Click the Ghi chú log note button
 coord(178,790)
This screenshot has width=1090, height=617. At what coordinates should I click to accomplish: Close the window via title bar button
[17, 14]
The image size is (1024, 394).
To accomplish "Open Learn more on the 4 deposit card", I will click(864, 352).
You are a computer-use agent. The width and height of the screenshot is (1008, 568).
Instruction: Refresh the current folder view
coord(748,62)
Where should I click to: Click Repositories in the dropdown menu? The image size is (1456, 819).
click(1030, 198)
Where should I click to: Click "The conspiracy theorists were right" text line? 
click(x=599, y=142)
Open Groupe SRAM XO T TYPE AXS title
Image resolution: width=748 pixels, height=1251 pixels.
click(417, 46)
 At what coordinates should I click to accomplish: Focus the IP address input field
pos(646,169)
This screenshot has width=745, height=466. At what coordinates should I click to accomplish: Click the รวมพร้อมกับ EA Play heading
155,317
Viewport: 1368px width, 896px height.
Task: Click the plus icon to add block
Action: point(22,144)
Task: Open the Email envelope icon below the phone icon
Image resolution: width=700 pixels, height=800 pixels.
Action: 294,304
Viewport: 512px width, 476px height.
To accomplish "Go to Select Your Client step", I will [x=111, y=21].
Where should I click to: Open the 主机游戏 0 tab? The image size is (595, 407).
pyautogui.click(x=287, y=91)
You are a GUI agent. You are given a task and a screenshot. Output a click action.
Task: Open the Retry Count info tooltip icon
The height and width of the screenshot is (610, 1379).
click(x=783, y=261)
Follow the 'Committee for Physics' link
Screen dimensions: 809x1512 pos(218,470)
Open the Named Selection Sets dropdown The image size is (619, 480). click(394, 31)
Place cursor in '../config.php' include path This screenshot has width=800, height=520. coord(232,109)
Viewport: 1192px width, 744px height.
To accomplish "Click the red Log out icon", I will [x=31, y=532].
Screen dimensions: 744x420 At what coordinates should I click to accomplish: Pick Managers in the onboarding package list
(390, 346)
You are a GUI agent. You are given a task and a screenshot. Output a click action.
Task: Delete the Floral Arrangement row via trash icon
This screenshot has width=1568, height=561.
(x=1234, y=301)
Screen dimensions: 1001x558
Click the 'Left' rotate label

====

## Problem details
Take the material above and set it down again exactly.

## Result for this task
Click the Ghi chú log note button
 coord(178,790)
This screenshot has width=1090, height=617. At what coordinates should I click to accomplish: Close the window via title bar button
[17, 14]
The image size is (1024, 394).
To accomplish "Open Learn more on the 4 deposit card", I will click(864, 352).
You are a computer-use agent. The width and height of the screenshot is (1008, 568).
Instruction: Refresh the current folder view
coord(748,62)
Where should I click to: Click Repositories in the dropdown menu? The image size is (1456, 819).
click(1030, 198)
Where should I click to: Click "The conspiracy theorists were right" text line? 
click(x=599, y=142)
Open Groupe SRAM XO T TYPE AXS title
Image resolution: width=748 pixels, height=1251 pixels.
click(417, 46)
 At what coordinates should I click to accomplish: Focus the IP address input field
pos(646,169)
This screenshot has width=745, height=466. At what coordinates should I click to accomplish: Click the รวมพร้อมกับ EA Play heading
155,317
Viewport: 1368px width, 896px height.
Task: Click the plus icon to add block
Action: point(22,144)
Task: Open the Email envelope icon below the phone icon
Image resolution: width=700 pixels, height=800 pixels.
Action: 294,304
Viewport: 512px width, 476px height.
To accomplish "Go to Select Your Client step", I will [x=111, y=21].
Where should I click to: Open the 主机游戏 0 tab? The image size is (595, 407).
pyautogui.click(x=287, y=91)
You are a GUI agent. You are given a task and a screenshot. Output a click action.
Task: Open the Retry Count info tooltip icon
The height and width of the screenshot is (610, 1379).
click(x=783, y=261)
Follow the 'Committee for Physics' link
Screen dimensions: 809x1512 pos(218,470)
Open the Named Selection Sets dropdown The image size is (619, 480). click(394, 31)
Place cursor in '../config.php' include path This screenshot has width=800, height=520. coord(232,109)
Viewport: 1192px width, 744px height.
To accomplish "Click the red Log out icon", I will [x=31, y=532].
Screen dimensions: 744x420 At what coordinates should I click to accomplish: Pick Managers in the onboarding package list
(390, 346)
You are a GUI agent. You are given a task and a screenshot. Output a click action.
Task: Delete the Floral Arrangement row via trash icon
This screenshot has width=1568, height=561.
(x=1234, y=301)
Screen dimensions: 1001x558
Click the 'Left' rotate label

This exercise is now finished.